Casual Bike Purchase Guide
What an easygoing cyclist really wants and needs
Whether you want to pedal around the block with the kids or take the bikes along on a family vacation to get around the campground, these are the 5 basic essentials to make every ride enjoyable.
The Right Bike
For short, casual rides around the neighborhood, the bike doesn’t need to be anything fancy. Any well-cared-for, sturdy bike with a good selection of gearing will work just fine. And don’t fool yourself into thinking a small selection of gears can’t be a good selection. It’s also smart to consider whether to get a bike with a front suspension fork or not. If your rides will all be on blacktop and maintained gravel or stone dust hike-and-bike paths, you may not need the extra cushion of suspension -- saving you some extra weight, maintenance, and a bit of cash in the process.
Start with a look at models like the Specialized Roll and the Trek Verve. Maybe peek at the Trek Dual Sport, the Specialized Sirrus and Vita, or the Trek FX models. Then come talk with us and we’ll help you narrow down to the one that suits you and your goals best -- or help guide you in other directions if something else seems more appropriate.
There are a lot of options for a safe helmet these days. The difference between a safe helmet and a really safe helmet often comes down to fit. Adjustability is great, but you should always start with a helmet that fits most closely to your head before any adjustments are made. Entry level helmets usually come in one or two size shells and are fine for low-speed riding where there’s not a lot of traffic. If you foresee yourself chasing the kids a little beyond your comfort zone or want to cross town for a local event, think about bumping up to something that offers more specific sizing. Extra bonus: The slightly pricier helmets aren’t just that way because they come in better colors. The extra tech that goes into them makes them lighter and gives them better airflow -- keeping your head cool and comfortable.

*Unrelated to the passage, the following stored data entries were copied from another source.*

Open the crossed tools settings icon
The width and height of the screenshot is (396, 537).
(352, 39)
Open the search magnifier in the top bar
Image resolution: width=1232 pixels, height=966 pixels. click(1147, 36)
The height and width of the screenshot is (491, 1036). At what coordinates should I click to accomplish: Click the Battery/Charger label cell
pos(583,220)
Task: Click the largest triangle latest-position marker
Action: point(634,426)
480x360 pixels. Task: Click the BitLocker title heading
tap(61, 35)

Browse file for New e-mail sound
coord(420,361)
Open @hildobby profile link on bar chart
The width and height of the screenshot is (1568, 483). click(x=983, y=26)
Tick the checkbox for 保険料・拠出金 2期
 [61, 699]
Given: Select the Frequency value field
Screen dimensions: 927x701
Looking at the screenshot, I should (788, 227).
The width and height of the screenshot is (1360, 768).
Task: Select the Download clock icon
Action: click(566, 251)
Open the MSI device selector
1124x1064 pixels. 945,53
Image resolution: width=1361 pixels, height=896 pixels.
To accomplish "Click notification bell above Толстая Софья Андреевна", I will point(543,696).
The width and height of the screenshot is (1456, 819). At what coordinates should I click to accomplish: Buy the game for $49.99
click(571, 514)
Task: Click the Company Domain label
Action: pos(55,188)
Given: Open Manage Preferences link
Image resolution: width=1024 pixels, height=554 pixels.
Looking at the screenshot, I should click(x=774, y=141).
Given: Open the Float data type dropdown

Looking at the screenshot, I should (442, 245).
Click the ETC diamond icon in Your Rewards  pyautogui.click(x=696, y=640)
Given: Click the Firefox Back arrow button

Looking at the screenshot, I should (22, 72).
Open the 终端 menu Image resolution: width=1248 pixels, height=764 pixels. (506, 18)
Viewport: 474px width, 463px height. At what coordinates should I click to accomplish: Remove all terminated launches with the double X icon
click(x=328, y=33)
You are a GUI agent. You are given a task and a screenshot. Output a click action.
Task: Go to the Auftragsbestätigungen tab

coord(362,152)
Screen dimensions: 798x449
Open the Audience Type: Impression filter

Just like your car tires, your bicycle tires need to be checked regularly to be sure they have enough air in them. And since bicycle tires have less air to begin with, even a small air loss can leave you with tire pressure that’s too low. But your bicycle tires are also easy to keep properly inflated with a simple floor pump that you can keep tucked away neatly in the garage.
A recommended range of pressure is labeled on the side of every bicycle tire, but it can be difficult to spot sometimes. If you’re ever in doubt, just give us a call and we can give you a safe range to work in based on whatever type of bike you have.
There are so many options for performance lubricants that it could make your head spin. We’ve spent years cutting through a lot of the hype and only offer a small selection of chain lubes that we use for ourselves -- so we can quickly point you to the right one for your specific needs.
With lubricating, a little goes a long way -- but none won’t get you very far at all. Apply a small amount of a drip lube (stay away from sprays, they just make a mess) to your chain every few rides if you’re using your bike regularly. Drip it on the chain only, then wipe it clean with a shop rag. You only need the lubricant to soak in between the moving parts of the chain and to have a very light film of it on the outside to fight off rust. A drippy chain will collect dirt and grit and makes a big mess, without offering any more protection from wear.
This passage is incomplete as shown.